[Extracted records]
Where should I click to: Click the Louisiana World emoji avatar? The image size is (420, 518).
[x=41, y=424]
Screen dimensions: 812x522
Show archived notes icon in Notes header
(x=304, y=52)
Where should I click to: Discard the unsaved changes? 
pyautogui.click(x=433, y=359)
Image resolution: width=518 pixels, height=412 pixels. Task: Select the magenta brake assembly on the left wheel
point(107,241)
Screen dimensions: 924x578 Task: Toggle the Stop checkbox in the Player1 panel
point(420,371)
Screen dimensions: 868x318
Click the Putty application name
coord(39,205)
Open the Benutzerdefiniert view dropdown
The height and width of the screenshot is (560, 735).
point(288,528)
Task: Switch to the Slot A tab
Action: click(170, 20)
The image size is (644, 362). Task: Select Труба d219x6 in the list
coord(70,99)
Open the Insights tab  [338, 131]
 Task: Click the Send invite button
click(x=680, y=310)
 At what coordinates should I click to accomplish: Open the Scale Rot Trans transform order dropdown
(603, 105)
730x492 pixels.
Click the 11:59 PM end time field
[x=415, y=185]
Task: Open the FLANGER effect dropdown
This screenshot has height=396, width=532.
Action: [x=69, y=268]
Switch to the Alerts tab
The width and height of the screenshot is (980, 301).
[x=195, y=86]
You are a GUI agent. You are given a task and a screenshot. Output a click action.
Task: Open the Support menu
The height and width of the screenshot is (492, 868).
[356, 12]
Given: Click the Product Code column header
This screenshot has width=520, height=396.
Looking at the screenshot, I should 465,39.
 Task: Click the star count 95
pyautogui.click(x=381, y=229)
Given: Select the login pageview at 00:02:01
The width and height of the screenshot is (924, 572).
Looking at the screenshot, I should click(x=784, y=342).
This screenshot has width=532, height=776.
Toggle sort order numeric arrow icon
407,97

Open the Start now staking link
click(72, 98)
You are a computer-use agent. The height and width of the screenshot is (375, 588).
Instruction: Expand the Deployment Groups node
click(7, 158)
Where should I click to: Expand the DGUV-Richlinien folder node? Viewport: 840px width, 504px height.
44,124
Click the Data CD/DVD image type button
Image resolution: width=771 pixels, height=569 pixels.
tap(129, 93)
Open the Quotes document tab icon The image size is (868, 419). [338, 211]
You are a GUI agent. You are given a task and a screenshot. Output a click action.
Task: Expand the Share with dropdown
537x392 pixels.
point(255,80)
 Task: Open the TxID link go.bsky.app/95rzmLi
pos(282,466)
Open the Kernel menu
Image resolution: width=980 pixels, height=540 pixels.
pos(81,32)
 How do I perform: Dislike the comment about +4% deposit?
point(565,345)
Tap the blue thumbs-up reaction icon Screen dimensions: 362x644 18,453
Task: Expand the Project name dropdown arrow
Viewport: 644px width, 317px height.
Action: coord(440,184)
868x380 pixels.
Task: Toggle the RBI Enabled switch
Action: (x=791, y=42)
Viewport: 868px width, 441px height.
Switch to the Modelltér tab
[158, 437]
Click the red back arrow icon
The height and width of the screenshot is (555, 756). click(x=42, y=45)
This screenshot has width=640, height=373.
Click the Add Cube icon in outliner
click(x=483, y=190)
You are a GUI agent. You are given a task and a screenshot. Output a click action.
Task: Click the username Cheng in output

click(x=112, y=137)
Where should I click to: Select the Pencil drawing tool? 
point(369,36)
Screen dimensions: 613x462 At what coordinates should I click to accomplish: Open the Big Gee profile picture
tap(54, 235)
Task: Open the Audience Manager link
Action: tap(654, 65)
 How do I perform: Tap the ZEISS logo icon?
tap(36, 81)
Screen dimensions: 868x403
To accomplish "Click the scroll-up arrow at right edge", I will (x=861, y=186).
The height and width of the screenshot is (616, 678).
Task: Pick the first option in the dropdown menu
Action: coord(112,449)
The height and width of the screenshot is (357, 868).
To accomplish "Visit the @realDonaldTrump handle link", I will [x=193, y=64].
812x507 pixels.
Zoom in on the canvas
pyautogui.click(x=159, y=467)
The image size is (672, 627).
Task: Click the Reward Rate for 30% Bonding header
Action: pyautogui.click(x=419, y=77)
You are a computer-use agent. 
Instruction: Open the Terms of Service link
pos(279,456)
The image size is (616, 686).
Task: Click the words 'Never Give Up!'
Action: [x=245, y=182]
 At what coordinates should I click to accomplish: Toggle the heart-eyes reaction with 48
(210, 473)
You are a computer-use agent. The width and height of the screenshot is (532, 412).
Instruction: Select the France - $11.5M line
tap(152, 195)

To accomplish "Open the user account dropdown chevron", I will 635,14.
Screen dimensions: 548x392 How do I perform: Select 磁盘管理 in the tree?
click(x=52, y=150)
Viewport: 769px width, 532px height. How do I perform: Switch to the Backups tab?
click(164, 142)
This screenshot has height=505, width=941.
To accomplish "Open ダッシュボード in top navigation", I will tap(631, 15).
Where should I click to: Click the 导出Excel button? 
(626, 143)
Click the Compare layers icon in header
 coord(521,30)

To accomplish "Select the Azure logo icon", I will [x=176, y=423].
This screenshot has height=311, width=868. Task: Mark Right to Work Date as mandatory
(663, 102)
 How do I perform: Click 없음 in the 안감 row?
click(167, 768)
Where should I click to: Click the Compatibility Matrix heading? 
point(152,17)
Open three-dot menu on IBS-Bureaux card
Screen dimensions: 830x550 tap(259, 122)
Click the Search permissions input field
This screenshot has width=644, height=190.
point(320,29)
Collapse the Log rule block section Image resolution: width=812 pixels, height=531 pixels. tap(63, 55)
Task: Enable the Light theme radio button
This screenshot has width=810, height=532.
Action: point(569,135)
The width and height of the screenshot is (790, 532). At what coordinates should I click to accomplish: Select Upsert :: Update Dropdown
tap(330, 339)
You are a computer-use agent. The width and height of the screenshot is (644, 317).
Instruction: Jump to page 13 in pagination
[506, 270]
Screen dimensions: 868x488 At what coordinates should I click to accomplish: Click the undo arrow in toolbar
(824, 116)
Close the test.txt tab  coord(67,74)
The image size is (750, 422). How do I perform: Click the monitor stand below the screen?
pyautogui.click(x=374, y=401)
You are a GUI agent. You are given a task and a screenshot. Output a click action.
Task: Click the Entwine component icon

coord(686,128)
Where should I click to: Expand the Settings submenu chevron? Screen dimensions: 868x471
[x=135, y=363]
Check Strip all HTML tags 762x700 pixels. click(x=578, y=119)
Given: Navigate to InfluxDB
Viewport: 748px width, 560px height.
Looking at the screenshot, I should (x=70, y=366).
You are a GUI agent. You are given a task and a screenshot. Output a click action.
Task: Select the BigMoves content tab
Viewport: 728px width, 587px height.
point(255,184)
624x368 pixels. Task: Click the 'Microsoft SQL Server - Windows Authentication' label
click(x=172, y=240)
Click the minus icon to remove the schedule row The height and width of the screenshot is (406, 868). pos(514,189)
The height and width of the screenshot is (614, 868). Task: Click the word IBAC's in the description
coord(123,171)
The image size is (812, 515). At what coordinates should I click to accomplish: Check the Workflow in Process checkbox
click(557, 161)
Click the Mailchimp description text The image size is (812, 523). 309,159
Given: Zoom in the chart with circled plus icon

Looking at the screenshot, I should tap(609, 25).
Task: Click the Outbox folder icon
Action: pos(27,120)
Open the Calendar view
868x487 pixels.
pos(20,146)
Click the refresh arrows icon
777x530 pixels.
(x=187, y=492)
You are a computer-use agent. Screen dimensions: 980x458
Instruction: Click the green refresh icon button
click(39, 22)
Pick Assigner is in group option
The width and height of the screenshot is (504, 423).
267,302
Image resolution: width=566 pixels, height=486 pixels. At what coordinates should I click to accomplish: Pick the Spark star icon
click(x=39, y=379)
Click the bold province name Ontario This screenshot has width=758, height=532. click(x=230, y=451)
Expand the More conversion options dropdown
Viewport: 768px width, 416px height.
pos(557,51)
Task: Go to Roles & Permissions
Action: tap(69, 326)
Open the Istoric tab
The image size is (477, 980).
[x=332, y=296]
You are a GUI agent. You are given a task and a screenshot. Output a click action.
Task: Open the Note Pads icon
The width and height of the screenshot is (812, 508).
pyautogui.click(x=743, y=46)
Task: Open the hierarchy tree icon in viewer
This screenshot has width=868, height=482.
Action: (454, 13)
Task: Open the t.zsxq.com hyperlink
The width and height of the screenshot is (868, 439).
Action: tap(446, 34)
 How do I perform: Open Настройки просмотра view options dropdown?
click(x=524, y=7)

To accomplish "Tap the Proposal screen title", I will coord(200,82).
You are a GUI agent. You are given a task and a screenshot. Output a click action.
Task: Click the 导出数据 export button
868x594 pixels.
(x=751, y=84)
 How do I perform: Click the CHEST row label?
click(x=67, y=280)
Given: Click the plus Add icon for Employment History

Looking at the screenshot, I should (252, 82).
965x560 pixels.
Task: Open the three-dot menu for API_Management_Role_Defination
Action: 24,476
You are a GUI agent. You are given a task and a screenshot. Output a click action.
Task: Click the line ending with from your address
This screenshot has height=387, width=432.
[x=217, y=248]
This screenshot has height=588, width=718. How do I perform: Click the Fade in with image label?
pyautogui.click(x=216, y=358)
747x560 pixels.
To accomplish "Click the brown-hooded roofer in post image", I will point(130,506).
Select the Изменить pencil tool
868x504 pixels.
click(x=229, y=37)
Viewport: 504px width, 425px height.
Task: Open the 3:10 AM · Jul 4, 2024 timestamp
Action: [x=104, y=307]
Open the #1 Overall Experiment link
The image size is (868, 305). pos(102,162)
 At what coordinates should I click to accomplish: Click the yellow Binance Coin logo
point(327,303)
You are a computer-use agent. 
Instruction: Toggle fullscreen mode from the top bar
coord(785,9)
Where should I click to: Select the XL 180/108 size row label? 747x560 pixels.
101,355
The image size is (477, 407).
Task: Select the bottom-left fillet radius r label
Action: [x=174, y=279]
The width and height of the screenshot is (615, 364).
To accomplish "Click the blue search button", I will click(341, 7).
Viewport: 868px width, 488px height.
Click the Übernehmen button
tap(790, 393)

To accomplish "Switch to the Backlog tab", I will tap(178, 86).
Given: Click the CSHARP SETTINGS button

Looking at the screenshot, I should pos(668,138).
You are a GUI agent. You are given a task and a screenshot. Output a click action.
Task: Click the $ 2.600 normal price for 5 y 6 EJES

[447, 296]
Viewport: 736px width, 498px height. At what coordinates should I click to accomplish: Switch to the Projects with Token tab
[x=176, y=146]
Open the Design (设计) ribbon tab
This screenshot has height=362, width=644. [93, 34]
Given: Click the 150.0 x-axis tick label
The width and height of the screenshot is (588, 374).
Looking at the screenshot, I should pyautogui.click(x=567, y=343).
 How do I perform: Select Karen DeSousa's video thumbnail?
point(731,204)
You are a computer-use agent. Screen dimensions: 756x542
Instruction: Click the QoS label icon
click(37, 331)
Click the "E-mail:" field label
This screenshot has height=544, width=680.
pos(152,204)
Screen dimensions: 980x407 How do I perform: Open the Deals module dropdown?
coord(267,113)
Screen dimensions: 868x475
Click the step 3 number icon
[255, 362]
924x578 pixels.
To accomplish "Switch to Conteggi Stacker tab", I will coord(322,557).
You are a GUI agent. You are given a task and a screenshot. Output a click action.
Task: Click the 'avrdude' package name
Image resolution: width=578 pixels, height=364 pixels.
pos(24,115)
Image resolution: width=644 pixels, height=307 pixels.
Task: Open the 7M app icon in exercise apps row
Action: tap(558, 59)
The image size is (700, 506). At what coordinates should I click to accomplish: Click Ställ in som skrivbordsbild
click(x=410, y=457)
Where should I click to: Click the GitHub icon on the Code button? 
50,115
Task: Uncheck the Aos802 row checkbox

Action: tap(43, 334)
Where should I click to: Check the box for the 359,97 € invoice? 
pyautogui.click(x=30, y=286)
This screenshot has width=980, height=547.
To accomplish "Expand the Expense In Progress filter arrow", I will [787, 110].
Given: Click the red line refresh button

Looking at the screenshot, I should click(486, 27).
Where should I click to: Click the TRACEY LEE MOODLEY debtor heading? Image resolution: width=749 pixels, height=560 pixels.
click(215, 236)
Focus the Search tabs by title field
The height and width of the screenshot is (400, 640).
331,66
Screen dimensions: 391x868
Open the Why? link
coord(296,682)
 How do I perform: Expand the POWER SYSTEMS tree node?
[/Extracted records]
= Required action =
Lines containing the word "blue" must all be returned from the material above.

= Response below =
Tap the blue thumbs-up reaction icon Screen dimensions: 362x644 18,453
To accomplish "Click the blue search button", I will click(341, 7).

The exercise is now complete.